Bulletin de crise : commissaires d'exposition et critiques d'art

18/04/2020

cotisations sociales
rémunération
Pendant le premier confinement, La Buse a publié plusieurs bulletins de crise sur les réseaux sociaux. En voici un.

À cheval sur plusieurs régimes (artiste-auteur⋅e, microentreprise, etc.), les commissaires d'exposition et les critiques d'art bénéficient d'un soutien très limité dans le contexte de la crise du Covid-19. Les aides proposées jusqu'ici par le gouvernement sont en total décalage avec la réalité de leurs activités, qu’il s’agisse du report des cotisations sociales et des échéances fiscales ou de l’aide du fonds de solidarité DGFiP (direction générale des Finances publiques), plafonnée à 1500€ et initialement attribuée en fonction du chiffre d'affaires de mars 2019. Le secteur culturel via le Centre national des arts plastiques (Cnap) propose quant à lui une aide calculée sur les activités commandées, annulées ou reportées depuis mars 2020, jusqu'à un mois après la fermeture des lieux (juillet-août à ce jour). Pour toute cette période, l'aide est plafonnée à 2500 euros. En outre, le secours exceptionnel du Cnap (un forfait de 1000 euros en cas de difficultés financières et sociales) n'est pas ouvert aux commissaires et critiques d'art.
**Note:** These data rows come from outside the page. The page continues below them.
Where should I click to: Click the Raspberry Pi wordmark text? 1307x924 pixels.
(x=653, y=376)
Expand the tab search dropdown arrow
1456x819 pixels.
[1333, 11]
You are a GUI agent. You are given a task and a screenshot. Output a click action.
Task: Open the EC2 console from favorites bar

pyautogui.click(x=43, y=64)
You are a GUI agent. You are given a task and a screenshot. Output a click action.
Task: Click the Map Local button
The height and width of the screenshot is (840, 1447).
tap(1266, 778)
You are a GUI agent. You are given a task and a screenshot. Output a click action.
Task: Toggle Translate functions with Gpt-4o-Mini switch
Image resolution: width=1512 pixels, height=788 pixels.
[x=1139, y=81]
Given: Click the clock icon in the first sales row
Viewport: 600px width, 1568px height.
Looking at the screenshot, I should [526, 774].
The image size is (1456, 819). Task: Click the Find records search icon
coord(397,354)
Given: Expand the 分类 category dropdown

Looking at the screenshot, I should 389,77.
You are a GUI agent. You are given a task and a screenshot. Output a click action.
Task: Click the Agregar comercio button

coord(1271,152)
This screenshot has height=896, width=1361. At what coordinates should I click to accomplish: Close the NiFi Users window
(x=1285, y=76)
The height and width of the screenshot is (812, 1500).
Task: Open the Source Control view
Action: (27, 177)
D'ordinaire, le travail de ces acteurs et actrices est dépendant d'une économie fragile. Il est par ailleurs peu valorisé et à la merci de retards réguliers, de sous-rémunérations et d'impayés fréquents. Ces dérives ont déjà été signalées au ministère de la Culture et à ses institutions par différentes voix/voies du secteur : travailleur⋅ses, organisations professionnelles, collectifs et associations. De plus, il n'est pas rare que la conception, la mise en place et le suivi d'expositions, la rédaction et la promotion de textes critiques ou de traductions les accompagnant ne soient pas rémunérées. Le travail gratuit est fréquent, les sous-paiements sont légion. Aussi les activités indépendantes suivent rarement une courbe de rémunération constante : les commandes et rémunérations sont très variables d'un mois sur l'autre, les expositions et autres projets au plus long cours sont souvent payés en bloc après des mois maintenus sans ou avec un pourcentage de la rémunération finale. La proposition initiale de la DGFiP calculée sur un seul mois était donc une réponse politique équivalente à la distribution en masse de tickets de tombola. Reste à espérer que le lissage du calcul sur l'année soit mis en application rapidement. Pour ce qui est de la réponse du Cnap, qui s'avère être plus réaliste au regard du secteur, elle reste lacunaire : elle ne s'adresse pas à celles et ceux qui n'avaient pas d'activités déjà engagées alors que les commandes se font très souvent sur des échéances courtes (exemple des critiques d'art qui, comme les journalistes, reçoivent des commandes d'une semaine sur l'autre ou parfois moins). Elle ne tient pas compte des activités à l'international qui permettent pourtant couramment à ces acteurs et actrices d'accéder à une base de revenu décent. Elle s'adresse uniquement aux personnes affiliées au régime des artistes-auteur⋅e. Enfin, les mesures de la DGFiP et du Cnap ne sont pas cumulables.

A minima le gouvernement se doit d’assurer la prise en charge des cotisations sociales 2020 pour les commissaires d’exposition et les critiques, comme le propose le SNAPcgt pour les artistes-auteur⋅es. Il doit également rendre possible le cumul des aides.

Les cas de travailleurs et travailleuses ne pouvant remplir les conditions fixées étant nombreux, un revenu de remplacement sur toute la durée de suspension des activités culturelles devrait être attribué à tout⋅es les indépendant⋅es du secteur des arts visuels quel que soit leur statut. Il permettrait d'équilibrer relativement les droits en regard des intermittent⋅es du spectacle indemnisé⋅es.